Clojure Begins

After feeling more or less on top of the Server during the two weeks I worked on it, it made sense that the last day would be a stressful headache whilst I tried to get the last test to pass. It finally did, everything was green, I felt an enormous sense of relief. There were parts I was relatively happy with, and parts I would have like to work on further had I had the time. But on the whole, it worked, I don’t think it was a disaster and it was finished.

I had my IPM yesterday, got lots of really useful feedback and then said cheerio to Java. I now begin on Clojure.

Today I worked through the Clojure koans and have had a few thoughts:

  1. It’s really nice to be using vim again.

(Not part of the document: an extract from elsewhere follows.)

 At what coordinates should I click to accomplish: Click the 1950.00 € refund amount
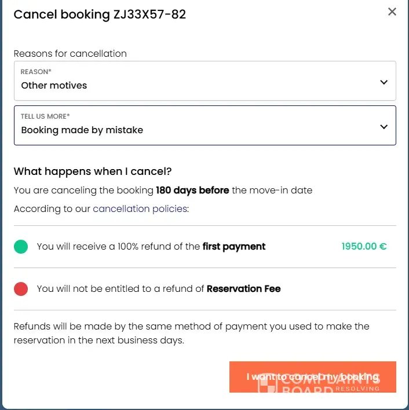(x=364, y=246)
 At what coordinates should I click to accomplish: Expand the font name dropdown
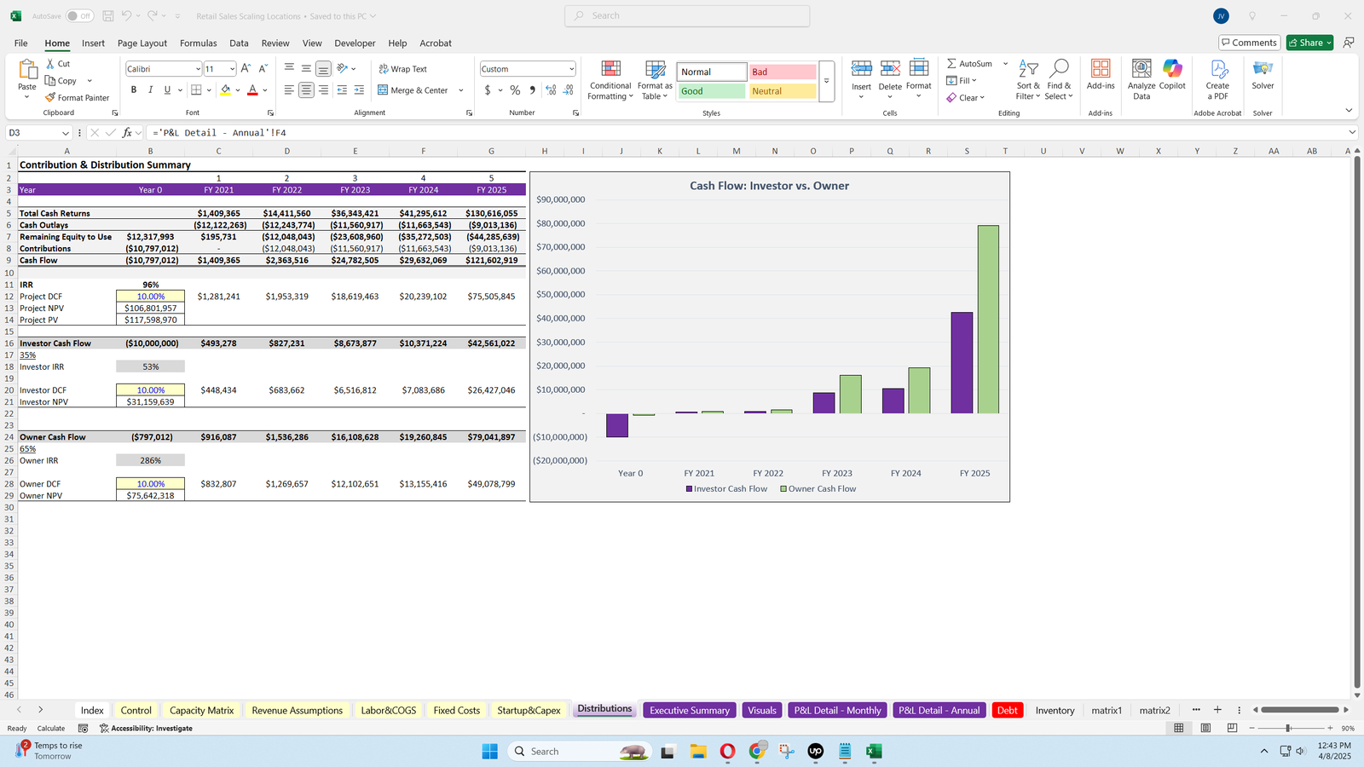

I’d say my history with vim has been pretty standard. When I first started everything felt like a battle. Then vim and I became tentative friends. Then I started to realise all the cool things vim could do and tried to use them. That’s more or less where I still am. I use vim, but I don’t think I use it as well as I could. There are features I don’t use that often, like recording mode, that I would like to. There are some shortcuts I don’t know. I’m looking forward to using it with Clojure because I hope I’ll get better with it along the way. Plus I got the rainbow parantheses plugin and now it looks even better than before.

  2. I did not expect Clojure to feel so different. I guess I’ve only really used three languages before. I started with Ruby, then did a few weeks of Javascript, and then did Java. These weren’t so different and, as such, if you asked me to write a loop it wouldn’t take that long for me to figure it out. With Clojure, I’m still not entirely sure where to start. I’m going to start on the Roman Numerals kata tomorrow and I’m sure where to begin. This is fun, and challenging, and a little weird, but good.

So that’s pretty much where I am after my first day of Clojure. According to the koans I have achieved clojure enlightenment, so I’m sure Roman Numerals will be a breeze.